▶ Exercise objective
Render the lines starting at the one containing "The image size" and ending at the one containing "The height and" as a Markdown table with a Row column holding the row number and a Line column holding the line, skipping any blank lines. Leave the pictures out of your answer.

▶ Excerpted records
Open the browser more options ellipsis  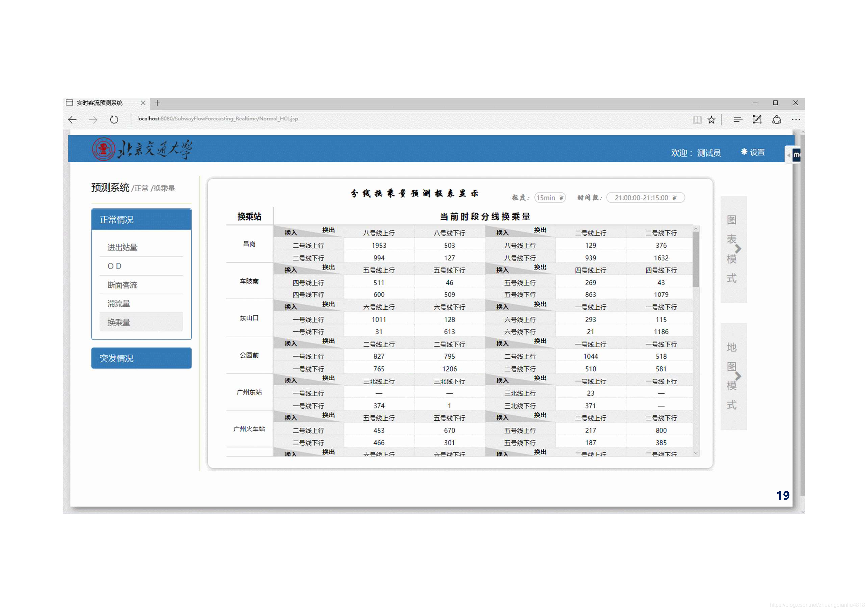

==

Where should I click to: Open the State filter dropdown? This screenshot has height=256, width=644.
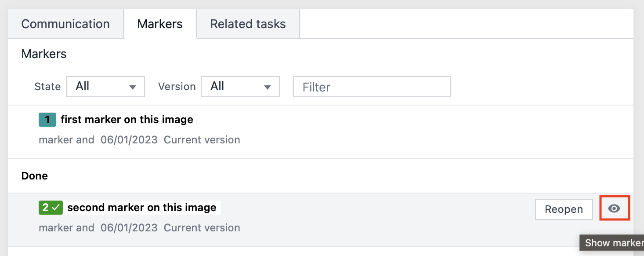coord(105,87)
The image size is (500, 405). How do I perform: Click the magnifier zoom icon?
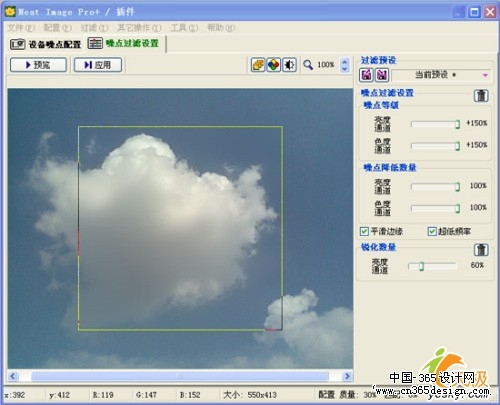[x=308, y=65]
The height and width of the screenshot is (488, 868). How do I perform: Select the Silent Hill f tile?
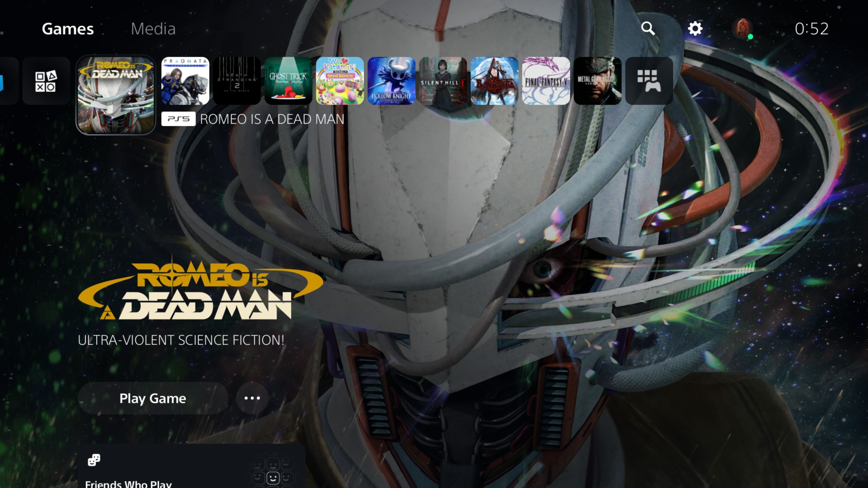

▶ Solution for this problem
| Row | Line |
|---|---|
| 1 | The image size is (500, 405). How do I perform: Click the magnifier zoom icon? |
| 2 | [x=308, y=65] |
| 3 | The height and width of the screenshot is (488, 868). How do I perform: Select the Silent Hill f tile? |